== Exercise materials ==
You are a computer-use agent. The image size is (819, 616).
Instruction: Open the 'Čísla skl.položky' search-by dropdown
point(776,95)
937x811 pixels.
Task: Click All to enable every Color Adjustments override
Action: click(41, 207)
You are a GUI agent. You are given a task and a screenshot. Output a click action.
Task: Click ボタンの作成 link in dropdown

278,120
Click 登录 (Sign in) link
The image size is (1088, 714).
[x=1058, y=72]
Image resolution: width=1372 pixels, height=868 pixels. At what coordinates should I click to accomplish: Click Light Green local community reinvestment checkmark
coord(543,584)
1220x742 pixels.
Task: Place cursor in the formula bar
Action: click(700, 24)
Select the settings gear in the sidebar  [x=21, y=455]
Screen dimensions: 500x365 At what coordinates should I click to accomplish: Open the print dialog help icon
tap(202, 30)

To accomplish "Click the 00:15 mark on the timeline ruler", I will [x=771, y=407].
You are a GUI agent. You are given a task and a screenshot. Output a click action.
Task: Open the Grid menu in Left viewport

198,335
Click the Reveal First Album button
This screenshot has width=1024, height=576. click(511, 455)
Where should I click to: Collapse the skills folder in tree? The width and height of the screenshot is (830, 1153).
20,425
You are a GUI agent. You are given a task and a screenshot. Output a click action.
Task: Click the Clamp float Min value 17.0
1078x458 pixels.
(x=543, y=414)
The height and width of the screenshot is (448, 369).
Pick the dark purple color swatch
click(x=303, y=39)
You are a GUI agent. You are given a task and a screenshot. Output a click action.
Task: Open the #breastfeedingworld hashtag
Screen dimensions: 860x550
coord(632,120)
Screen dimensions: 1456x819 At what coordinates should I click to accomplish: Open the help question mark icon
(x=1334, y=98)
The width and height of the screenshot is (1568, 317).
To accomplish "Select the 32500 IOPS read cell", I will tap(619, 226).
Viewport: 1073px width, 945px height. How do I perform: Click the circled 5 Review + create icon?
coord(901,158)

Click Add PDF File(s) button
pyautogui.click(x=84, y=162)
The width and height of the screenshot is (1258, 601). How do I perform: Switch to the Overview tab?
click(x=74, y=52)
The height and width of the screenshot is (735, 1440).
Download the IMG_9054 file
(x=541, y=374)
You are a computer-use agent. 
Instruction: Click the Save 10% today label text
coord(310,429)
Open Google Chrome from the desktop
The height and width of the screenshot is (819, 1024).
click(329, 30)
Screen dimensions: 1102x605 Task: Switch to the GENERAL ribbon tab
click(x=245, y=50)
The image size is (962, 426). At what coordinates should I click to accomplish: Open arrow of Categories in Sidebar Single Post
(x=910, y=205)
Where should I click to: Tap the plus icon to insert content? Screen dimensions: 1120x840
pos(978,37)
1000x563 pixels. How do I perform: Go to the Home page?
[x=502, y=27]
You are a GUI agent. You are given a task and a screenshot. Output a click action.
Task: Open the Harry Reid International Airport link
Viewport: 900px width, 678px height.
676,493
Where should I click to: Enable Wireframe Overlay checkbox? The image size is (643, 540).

== Task item ==
From the material above, copy every line where the word "computer" is found.

== Answer to this exercise ==
You are a computer-use agent. The image size is (819, 616).
You are a computer-use agent. 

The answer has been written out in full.